If you’re feeling cooped up due to a double whammy of the pandemic and winter, houseplants may be a key to brighter days.
Those seemingly innocuous plants bloom with a wide array of physical- and mental-health benefits, according to numerous studies. Even NASA has researched the pluses of a simple ivy plant. These are some of the findings.
- Cleaner air: To filter air for astronauts who were seriously cooped up in the orbiting space station, NASA scientists famously found in the 1980s that basic houseplants provided effective air detoxification and could even scrub out cancer-causing volatile organic compounds like formaldehyde and benzene.

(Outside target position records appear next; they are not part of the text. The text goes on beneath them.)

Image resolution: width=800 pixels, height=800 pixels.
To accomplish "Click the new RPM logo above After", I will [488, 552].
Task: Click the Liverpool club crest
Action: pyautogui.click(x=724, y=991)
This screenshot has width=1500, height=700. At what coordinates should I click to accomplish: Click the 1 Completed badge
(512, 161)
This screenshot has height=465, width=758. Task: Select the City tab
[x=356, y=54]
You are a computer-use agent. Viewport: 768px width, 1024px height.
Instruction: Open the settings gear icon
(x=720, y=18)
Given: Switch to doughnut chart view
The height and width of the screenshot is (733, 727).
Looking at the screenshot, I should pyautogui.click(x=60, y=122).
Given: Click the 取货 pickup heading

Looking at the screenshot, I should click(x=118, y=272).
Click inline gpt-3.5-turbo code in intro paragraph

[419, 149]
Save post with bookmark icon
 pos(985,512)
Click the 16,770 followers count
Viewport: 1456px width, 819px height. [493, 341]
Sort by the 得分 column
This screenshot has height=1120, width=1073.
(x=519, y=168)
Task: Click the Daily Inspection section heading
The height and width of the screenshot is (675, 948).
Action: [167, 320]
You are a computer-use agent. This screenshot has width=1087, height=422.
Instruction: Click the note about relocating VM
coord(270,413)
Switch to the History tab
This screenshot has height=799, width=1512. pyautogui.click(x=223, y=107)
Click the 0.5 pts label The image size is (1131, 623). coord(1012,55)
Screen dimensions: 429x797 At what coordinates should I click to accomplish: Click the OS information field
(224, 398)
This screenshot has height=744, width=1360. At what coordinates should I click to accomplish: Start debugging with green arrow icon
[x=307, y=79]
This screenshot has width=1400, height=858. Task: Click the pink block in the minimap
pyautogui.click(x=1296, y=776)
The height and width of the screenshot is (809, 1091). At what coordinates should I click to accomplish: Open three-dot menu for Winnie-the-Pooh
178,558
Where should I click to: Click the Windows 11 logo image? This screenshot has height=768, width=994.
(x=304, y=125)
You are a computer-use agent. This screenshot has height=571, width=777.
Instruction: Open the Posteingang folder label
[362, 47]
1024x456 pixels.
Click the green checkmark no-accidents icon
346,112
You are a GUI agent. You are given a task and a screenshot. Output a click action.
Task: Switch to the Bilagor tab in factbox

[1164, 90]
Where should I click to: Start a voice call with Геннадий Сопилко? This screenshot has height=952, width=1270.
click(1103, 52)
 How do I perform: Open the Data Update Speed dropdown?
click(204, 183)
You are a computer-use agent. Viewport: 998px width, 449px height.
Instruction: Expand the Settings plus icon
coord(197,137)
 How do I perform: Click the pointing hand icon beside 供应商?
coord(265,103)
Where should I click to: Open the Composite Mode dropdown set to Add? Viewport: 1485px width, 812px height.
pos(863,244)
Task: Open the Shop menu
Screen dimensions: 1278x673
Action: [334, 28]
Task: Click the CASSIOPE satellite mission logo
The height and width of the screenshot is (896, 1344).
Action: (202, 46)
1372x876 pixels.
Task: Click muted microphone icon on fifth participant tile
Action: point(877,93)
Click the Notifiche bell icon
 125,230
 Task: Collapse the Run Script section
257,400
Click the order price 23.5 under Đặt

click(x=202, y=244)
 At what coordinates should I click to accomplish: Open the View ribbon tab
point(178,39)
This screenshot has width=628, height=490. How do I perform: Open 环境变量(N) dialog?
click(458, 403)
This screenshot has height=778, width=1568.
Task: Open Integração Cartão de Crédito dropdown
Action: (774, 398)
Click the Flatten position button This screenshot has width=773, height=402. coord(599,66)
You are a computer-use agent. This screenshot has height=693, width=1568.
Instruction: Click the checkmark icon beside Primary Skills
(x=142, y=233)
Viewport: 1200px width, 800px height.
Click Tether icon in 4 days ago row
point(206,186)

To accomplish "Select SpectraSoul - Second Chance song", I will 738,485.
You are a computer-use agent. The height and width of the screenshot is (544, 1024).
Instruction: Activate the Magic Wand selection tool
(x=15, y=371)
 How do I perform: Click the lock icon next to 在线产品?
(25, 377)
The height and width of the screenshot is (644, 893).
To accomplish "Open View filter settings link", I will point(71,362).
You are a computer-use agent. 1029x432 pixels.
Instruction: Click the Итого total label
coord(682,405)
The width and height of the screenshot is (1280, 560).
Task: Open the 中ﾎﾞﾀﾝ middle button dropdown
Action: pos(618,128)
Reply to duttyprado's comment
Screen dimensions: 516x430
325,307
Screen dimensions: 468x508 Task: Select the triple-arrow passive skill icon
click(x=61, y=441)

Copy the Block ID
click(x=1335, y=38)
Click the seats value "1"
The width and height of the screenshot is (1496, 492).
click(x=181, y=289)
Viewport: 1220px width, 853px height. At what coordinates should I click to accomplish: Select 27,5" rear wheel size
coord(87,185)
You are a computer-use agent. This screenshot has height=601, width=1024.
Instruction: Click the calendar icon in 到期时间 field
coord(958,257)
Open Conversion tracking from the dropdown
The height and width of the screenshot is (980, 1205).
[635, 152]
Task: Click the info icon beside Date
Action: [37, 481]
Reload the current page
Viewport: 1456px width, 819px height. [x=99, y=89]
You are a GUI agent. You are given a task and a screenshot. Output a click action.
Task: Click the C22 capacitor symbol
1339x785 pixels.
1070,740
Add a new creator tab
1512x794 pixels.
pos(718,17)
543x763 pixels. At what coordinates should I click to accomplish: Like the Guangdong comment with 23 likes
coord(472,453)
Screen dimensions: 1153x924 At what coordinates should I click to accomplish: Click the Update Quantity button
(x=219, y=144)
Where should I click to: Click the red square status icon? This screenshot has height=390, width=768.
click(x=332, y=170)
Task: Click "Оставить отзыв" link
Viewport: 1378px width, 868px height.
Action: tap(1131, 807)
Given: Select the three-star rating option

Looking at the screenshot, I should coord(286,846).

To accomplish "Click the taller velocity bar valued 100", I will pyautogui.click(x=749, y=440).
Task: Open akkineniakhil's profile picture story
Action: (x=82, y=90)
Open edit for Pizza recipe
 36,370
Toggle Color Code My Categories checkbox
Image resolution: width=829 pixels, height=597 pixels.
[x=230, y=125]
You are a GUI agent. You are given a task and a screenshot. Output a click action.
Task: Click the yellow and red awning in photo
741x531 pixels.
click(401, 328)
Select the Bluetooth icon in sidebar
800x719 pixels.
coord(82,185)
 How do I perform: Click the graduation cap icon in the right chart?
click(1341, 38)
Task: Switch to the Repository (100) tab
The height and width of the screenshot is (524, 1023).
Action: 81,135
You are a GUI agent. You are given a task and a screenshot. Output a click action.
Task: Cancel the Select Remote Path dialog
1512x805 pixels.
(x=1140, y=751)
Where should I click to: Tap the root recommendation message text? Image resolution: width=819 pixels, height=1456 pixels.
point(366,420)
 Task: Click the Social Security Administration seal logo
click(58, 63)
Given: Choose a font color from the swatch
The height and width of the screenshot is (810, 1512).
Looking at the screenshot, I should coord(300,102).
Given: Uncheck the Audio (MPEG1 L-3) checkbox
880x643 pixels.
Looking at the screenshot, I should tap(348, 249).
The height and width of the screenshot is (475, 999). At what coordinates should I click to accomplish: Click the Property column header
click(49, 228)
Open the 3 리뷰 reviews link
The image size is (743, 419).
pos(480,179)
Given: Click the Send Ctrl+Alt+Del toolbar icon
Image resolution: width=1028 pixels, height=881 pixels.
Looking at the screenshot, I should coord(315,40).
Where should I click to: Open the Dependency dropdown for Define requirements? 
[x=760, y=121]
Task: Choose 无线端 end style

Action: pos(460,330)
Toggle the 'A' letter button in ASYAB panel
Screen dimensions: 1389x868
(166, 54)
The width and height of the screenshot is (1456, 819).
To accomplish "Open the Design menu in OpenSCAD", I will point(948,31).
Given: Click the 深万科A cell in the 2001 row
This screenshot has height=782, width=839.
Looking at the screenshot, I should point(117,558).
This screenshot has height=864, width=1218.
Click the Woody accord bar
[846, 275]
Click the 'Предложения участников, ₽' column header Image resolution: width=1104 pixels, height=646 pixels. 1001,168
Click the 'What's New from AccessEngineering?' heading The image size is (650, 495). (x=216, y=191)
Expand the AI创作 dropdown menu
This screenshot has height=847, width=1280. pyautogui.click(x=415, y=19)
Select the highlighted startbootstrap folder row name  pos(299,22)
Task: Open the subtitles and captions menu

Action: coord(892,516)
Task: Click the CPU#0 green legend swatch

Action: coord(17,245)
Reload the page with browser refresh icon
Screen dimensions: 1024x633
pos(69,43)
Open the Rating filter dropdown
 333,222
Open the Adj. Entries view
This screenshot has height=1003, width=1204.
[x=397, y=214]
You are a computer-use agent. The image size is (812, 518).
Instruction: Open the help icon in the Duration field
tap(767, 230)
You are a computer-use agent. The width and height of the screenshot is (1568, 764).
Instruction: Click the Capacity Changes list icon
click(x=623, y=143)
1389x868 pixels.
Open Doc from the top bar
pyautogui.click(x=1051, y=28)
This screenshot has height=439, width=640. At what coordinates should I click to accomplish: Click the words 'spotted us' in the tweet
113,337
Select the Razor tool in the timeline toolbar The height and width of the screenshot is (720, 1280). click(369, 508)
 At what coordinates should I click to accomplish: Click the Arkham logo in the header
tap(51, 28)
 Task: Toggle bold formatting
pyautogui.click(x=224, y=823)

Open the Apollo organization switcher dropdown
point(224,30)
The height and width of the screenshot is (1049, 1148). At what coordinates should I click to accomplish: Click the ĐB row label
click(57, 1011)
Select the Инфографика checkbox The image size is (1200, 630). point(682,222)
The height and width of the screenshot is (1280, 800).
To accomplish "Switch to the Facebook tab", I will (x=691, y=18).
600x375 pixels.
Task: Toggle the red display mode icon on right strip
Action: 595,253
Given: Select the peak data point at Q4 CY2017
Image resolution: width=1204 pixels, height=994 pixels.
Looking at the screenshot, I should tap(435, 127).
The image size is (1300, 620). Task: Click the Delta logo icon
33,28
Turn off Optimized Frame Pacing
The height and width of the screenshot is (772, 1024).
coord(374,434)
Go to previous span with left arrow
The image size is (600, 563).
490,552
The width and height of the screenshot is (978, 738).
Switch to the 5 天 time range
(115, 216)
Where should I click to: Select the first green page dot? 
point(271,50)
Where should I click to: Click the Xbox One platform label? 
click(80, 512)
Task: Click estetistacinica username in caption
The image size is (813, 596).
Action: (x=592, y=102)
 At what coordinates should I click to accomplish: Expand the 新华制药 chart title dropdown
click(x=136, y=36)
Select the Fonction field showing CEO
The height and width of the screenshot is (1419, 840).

Later studies showed plants can help prevent seasonal allergies, and soil microorganisms in potted plants also play a part in cleaning indoor air. It requires a mini jungle to produce a measurable difference in air quality, but NASA notes the larger and leafier the plant, the better: Astronaut-approved flora include philodendrons, pothos, ivy, and spider plants.
- Sweeter ambiance: Research suggests that plants can help make our homes environmentally friendly by raising the humidity to more comfortable levels, absorbing noise, and even reducing dust and air particulates. The result? A nicer indoor environment.
- Calmer living: Multiple studies show that house plants calm us and make us feel more content; when we’re around them, it reduces psychological and physiological stress by relaxing our autonomic nervous system and diastolic blood pressure. And it may even boost our immune system.
- Enhanced productivity: Whether you’re working in an office or at home, plants have been found to boost productivity, concentration, and mental processing, and reduce mental fatigue.
- Relaxing hobby: Caring for plants connects you to the outdoors and nature. For beginners, ZZ plant, snake plant, and Christmas cacti are easy plants that can survive even if neglected.